Ходить по улицам Евпатории больно и страшно. Смотрю в землю. Невмоготу видеть этих перекрученных болезнью детей… Стыдно за своё здоровье: что вот руки и ноги у меня нормально двигаются. Кажется, что все эти дети смотрят на меня с горьким вопросом: почему мне повезло, а им – нет? Никогда не думала, что мне придётся когда-нибудь комплексовать из-за своего здоровья. Столько лет комплексовала из-за своего нездоровья, но вот, оказывается, как в жизни всё относительно…
* * *
Море хоть и близко, но здесь свои проблемы: огромное количество народу. Просто тьма! Море людей – у моря воды…
Если прийти на пляж в девять утра, то места на берегу, даже самого маленького клочочка, уже не найти. Люди приходят рано-рано – чтобы занять на пляже местечко: расстилают на песке простыню, или одеяло, – и идут домой досыпать.

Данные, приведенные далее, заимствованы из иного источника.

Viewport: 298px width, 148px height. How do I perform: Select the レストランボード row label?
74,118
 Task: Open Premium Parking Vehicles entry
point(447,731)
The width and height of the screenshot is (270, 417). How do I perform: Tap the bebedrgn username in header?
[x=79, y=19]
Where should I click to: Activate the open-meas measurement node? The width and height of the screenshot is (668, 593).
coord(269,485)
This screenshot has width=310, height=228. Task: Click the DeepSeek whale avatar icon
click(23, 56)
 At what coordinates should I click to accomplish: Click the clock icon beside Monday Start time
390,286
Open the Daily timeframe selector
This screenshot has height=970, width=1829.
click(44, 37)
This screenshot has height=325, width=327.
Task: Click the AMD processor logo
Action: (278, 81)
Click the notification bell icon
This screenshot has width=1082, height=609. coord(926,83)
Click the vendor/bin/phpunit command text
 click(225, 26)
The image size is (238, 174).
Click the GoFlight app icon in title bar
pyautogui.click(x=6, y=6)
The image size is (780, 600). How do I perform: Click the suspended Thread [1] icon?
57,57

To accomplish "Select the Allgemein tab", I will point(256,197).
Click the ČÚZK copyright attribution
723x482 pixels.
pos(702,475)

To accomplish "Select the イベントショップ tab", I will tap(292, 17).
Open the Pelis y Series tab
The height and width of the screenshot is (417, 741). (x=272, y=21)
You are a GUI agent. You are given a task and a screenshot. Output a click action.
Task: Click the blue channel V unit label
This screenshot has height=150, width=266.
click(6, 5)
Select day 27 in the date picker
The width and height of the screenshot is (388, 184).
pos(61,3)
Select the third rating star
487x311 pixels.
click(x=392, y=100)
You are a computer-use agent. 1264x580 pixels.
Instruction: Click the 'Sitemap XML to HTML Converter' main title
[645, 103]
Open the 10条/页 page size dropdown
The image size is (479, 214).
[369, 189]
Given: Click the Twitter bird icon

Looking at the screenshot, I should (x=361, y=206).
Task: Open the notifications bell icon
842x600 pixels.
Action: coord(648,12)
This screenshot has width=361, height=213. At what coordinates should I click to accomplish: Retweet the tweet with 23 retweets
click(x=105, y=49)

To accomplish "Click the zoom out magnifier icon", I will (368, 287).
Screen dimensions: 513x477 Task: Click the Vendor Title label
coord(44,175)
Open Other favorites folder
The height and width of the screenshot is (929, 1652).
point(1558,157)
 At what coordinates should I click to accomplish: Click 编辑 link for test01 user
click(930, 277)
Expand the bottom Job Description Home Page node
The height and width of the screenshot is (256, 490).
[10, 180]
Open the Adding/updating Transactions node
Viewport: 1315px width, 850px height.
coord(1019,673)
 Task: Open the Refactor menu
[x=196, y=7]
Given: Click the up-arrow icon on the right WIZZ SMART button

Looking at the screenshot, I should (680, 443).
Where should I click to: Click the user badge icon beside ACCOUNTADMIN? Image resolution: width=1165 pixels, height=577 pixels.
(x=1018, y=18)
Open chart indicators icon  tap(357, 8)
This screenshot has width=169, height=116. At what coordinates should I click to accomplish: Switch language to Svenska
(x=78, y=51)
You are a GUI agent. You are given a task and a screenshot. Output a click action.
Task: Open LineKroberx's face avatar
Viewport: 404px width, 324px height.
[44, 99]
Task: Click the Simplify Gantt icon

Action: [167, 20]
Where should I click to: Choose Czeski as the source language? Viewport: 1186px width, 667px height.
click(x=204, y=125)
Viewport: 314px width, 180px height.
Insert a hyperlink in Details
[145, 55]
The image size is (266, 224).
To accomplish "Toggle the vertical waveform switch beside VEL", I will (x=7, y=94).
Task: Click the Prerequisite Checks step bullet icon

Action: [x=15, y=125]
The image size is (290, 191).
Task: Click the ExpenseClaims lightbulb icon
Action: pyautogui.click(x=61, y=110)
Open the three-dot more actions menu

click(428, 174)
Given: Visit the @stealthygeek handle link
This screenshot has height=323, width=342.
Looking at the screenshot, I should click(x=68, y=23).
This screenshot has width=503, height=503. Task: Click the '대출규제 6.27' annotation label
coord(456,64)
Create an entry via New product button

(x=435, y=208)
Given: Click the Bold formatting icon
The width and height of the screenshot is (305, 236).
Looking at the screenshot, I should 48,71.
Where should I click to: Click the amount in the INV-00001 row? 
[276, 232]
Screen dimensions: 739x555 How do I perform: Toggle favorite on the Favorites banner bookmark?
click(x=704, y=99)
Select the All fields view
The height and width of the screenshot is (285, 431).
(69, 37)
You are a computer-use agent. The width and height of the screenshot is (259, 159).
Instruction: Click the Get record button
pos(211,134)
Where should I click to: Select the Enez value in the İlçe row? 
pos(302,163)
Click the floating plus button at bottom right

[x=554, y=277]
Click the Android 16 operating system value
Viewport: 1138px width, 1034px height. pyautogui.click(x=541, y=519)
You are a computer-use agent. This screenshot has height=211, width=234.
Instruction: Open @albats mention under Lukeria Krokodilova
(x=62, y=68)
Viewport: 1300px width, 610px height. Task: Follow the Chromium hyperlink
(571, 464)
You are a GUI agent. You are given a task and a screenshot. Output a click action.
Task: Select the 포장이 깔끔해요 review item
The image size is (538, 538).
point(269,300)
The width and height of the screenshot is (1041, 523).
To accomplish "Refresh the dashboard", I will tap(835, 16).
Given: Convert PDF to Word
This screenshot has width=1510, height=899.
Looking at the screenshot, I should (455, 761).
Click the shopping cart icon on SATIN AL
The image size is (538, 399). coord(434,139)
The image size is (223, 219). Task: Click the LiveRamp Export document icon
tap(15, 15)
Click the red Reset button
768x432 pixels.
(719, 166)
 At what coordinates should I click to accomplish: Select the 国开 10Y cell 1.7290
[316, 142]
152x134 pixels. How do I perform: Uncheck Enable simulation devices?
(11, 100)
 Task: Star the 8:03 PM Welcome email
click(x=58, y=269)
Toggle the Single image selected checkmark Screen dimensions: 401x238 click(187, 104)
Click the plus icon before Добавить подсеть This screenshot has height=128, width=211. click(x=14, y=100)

Бабушка будит меня в шесть утра, даёт в руки одеяло и персик, и я, отроковица одиннадцати лет, бодро шагаю, жуя на ходу персик, по пустынным, залитым утренним солнцем улицам к морю… Это были дивные прогулки! Я чувствовала себя совершенно взрослой – ещё бы! Разве отпустят ребёнка в шесть утра одного на море?… А меня бабушка отпускает. Значит, я уже не ребёнок.
Прихожу на пляж, а там уже полно простынок на берегу, придавленных по краям камушками. Весь пляж как будто в белых заплатах. Но при этом – ни души… Такое удивительное зрелище. Пляж озарён нежным, нежарким ещё солнцем, маленькие улыбчивые волны набегают с тихим шорохом на берег, толстые чайки ворошат большими клювами песок: ищут, чем бы поживиться… Расстилаю наше одеяло поближе к воде, ложусь на него, прикрывшись одним уголком, и сладко засыпаю под ласковый, колыбельный шум волн… Есть счастье в жизни!
Просыпаюсь, когда бабушка тормошит меня. Оказывается, пляж уже наполнился до отказа людьми, припекает солнце, Маришка копается рядом в песочке, бабушка принесла мне завтрак.
…И так я ходила ранними утрами на пляж, и бабушка переживала, что нужно будить ребёнка ни свет ни заря. Да мне хорошо, бабушка, мне хорошо!
* * *
Потом кто-то сказал бабушке про Золотой пляж. Что есть где-то за городом Золотой пляж, где намного меньше народу, но зато надо ехать целый час на автобусе.
Мы пришли рано утром на автобусную остановку, народу было уже полно. И когда автобус пришёл, все ринулись его осаждать, как, наверное, в войну осаждали вагоны теплушек, как древние воины осаждали стены крепостей… Давка была ужасная. Я держу на руках трёхлетнюю Маришку, у бабушки в руках сумки с едой и одеялом. Людская волна понесла нас с Маришей и затянула в автобус, а бабушка протиснуться к нам никак не могла: в таких ситуациях бабушка становилась совершенно беспомощной.